Cultura Opinión

Rayo Crepuscular

 

¿De qué sirve la fe?, se esclarecieron las palabras indefensas en medio de una acalorada discusión entre padre e hija mientras el día pregonaba su ausencia, el inoportuno comentario interceptó la racionalidad de un padre apegado a una religión sin sentido, convencido que imponer el dogma de generación en generación resultaría favorable ante una especie que escabulle sus pecados entre el gentío. Nos consignan creencias que no satisfacen nuestras respuestas a cambio de ignorancia perpetua y tomando de por medio la ingenuidad del pueblo.

Complicado concebir la fuerza con que la muerte repudia al momento de nacer, las condolencias pertinentes son indeseables mientras un porqué incesante controla nuestra angustia.
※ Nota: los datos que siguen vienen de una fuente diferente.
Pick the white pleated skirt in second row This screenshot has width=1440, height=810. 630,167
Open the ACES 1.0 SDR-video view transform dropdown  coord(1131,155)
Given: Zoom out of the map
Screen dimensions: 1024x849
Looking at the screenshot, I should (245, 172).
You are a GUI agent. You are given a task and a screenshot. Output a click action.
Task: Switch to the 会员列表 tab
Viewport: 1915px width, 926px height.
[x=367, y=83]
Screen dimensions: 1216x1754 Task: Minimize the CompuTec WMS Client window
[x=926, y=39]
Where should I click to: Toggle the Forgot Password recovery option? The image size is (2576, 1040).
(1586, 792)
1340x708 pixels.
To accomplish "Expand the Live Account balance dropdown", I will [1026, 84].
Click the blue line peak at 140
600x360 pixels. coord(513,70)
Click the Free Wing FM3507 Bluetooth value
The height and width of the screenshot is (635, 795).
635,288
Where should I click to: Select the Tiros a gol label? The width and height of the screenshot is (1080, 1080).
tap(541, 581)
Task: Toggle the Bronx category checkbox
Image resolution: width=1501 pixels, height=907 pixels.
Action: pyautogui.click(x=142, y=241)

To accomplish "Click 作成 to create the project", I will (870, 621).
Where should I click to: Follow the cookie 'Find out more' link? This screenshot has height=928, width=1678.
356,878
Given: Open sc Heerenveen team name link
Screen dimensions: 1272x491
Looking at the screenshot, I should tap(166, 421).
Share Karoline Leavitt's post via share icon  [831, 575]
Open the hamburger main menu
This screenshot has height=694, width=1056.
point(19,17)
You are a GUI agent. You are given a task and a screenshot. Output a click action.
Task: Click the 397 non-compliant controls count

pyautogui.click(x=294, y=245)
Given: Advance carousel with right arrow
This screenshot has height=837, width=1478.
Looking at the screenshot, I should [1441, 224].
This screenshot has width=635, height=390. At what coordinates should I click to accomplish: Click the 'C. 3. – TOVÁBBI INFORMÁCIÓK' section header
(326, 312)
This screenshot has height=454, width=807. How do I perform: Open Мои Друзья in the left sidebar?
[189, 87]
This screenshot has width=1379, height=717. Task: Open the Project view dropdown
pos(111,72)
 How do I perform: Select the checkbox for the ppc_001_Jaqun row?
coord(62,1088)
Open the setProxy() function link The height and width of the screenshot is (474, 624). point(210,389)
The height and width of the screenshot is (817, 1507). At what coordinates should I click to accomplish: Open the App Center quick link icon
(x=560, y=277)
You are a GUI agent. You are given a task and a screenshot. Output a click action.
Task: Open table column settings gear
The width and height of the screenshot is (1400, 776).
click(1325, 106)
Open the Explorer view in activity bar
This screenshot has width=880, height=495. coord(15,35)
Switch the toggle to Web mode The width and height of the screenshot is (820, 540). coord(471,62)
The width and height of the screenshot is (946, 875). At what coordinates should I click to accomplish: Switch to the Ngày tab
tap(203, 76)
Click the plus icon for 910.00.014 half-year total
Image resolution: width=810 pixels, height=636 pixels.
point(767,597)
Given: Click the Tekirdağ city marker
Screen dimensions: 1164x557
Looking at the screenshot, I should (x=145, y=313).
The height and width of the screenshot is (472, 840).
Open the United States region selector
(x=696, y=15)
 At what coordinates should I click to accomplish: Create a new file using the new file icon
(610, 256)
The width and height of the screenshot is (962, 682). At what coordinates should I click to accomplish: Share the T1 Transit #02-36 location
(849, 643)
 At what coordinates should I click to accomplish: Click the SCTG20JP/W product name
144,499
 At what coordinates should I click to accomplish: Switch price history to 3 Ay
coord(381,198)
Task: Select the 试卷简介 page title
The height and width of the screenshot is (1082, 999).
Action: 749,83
Frágil es el destino ante el miedo de abandonar los placeres terrenales, hoy las turbias mentes agonizan el recuerdo.

Lágrimas constantes rozan obscenidades injustificadas, ¿En qué momento los humanos se tornaron frágiles ante la muerte? ¿y por qué el pecado condena a los mortales?, alaridos por doquier atormentan juicios absurdos si la permanencia por mantener sus deseos carnales en paz se envuelven en miradas, acumulando experiencias efímeras mientras el cielo apertura noches de dolor…

Ilustres pasajeros que partieron al recinto de un descanso eterno, la esperanza decae y nuestro silencio se transforma en cúmulos de odio, vértigos de falsedades manipulan los tormentos

Los años pasan y la muerte florece, la piel se marchita y el tiempo no entiende de paciencia, cabellos castaños de un cansancio inmediato.

No niego la existencia de Dios porque estaría pecando contra la moral del pueblo, y tampoco apruebo la existencia de este porque iría en contra de mi ética.

Y culminó sin contemplaciones: La verdad por delante implica un amplio conocimiento de una realidad cruda, gratos amaneceres se festejan inmutando algarabías insolentes. Siluetas por doquier, fragmentan infortunadas alabanzas. Entre una felicidad permanente existen virtudes inmorales.